Which lines in the entries below contain the string "bubble"? Show each of them in full.

----- Records shown -----

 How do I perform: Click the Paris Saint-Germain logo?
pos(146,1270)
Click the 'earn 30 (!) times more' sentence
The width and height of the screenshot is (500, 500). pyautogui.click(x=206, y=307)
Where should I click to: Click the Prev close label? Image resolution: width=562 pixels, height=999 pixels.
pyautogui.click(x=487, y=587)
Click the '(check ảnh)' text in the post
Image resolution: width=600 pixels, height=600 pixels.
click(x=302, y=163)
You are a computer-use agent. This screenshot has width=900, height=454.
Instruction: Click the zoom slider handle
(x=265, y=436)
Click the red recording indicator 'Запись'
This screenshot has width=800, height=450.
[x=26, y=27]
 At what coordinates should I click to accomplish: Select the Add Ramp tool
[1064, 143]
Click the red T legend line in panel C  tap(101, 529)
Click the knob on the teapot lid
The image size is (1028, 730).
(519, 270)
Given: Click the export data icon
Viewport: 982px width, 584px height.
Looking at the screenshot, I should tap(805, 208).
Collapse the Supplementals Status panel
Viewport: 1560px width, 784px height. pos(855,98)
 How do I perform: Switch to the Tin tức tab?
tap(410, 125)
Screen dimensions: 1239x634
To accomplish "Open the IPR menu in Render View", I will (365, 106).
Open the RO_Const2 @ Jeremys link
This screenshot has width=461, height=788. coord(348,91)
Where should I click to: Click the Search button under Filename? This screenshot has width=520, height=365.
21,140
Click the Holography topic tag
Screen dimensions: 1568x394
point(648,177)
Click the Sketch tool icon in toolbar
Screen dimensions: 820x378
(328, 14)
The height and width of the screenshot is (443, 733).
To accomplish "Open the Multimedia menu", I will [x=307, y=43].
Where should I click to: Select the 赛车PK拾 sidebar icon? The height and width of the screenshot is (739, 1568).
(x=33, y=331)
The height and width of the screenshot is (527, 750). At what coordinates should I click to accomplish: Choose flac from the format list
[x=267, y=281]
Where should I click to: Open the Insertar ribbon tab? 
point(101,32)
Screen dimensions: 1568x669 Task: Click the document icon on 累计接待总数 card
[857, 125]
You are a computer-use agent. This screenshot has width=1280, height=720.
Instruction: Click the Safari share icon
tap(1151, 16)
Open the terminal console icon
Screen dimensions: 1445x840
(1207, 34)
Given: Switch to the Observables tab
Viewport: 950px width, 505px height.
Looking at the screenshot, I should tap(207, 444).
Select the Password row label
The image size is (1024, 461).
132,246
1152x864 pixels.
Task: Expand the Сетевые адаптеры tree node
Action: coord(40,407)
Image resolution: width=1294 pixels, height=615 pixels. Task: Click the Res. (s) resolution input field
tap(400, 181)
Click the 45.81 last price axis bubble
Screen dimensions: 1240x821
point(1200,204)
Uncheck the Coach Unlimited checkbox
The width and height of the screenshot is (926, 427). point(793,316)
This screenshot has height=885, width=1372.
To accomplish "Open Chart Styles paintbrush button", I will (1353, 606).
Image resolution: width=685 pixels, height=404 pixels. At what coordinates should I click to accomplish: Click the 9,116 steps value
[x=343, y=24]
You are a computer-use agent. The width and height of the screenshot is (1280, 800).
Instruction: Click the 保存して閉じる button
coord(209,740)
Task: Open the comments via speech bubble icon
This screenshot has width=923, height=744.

-----

### Finished task
Click the 45.81 last price axis bubble
Task: Open the comments via speech bubble icon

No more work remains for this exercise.